▶ ABOUT THIS TASK
Return the data below, unchanged.

*** DATA FOR ANALYSIS Section Begins ***

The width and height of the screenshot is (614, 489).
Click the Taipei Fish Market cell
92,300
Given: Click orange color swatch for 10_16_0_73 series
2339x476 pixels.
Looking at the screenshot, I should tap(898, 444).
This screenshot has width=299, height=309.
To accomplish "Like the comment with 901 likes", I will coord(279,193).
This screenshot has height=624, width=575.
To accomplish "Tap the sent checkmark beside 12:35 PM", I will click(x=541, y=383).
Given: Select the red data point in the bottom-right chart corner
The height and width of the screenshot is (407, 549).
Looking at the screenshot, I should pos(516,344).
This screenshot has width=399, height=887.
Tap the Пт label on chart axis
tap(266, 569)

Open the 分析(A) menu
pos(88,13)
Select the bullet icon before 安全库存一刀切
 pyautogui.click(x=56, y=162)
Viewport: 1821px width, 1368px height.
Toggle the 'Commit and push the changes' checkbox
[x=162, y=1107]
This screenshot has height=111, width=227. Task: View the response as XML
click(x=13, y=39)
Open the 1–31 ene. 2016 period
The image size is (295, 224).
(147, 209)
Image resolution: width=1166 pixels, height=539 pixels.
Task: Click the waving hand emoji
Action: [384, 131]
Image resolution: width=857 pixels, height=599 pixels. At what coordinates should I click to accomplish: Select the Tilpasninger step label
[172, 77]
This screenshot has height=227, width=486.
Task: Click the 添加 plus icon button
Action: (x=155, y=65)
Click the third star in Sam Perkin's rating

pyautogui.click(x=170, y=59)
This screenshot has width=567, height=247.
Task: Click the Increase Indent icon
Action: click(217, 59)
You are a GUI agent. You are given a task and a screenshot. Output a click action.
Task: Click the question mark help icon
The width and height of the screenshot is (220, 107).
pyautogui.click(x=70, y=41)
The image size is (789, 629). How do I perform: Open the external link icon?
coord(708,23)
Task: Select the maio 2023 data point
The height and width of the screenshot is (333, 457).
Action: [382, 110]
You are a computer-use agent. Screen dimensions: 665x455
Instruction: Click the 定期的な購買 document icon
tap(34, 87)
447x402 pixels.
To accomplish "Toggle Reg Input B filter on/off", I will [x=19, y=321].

*** DATA FOR ANALYSIS Section Ends ***

▶ OUTPUT
The width and height of the screenshot is (614, 489).
Click the Taipei Fish Market cell
92,300
Given: Click orange color swatch for 10_16_0_73 series
2339x476 pixels.
Looking at the screenshot, I should tap(898, 444).
This screenshot has width=299, height=309.
To accomplish "Like the comment with 901 likes", I will coord(279,193).
This screenshot has height=624, width=575.
To accomplish "Tap the sent checkmark beside 12:35 PM", I will click(x=541, y=383).
Given: Select the red data point in the bottom-right chart corner
The height and width of the screenshot is (407, 549).
Looking at the screenshot, I should pos(516,344).
This screenshot has width=399, height=887.
Tap the Пт label on chart axis
tap(266, 569)

Open the 分析(A) menu
pos(88,13)
Select the bullet icon before 安全库存一刀切
 pyautogui.click(x=56, y=162)
Viewport: 1821px width, 1368px height.
Toggle the 'Commit and push the changes' checkbox
[x=162, y=1107]
This screenshot has height=111, width=227. Task: View the response as XML
click(x=13, y=39)
Open the 1–31 ene. 2016 period
The image size is (295, 224).
(147, 209)
Image resolution: width=1166 pixels, height=539 pixels.
Task: Click the waving hand emoji
Action: [384, 131]
Image resolution: width=857 pixels, height=599 pixels. At what coordinates should I click to accomplish: Select the Tilpasninger step label
[172, 77]
This screenshot has height=227, width=486.
Task: Click the 添加 plus icon button
Action: (x=155, y=65)
Click the third star in Sam Perkin's rating

pyautogui.click(x=170, y=59)
This screenshot has width=567, height=247.
Task: Click the Increase Indent icon
Action: click(217, 59)
You are a GUI agent. You are given a task and a screenshot. Output a click action.
Task: Click the question mark help icon
The width and height of the screenshot is (220, 107).
pyautogui.click(x=70, y=41)
The image size is (789, 629). How do I perform: Open the external link icon?
coord(708,23)
Task: Select the maio 2023 data point
The height and width of the screenshot is (333, 457).
Action: [382, 110]
You are a computer-use agent. Screen dimensions: 665x455
Instruction: Click the 定期的な購買 document icon
tap(34, 87)
447x402 pixels.
To accomplish "Toggle Reg Input B filter on/off", I will [x=19, y=321].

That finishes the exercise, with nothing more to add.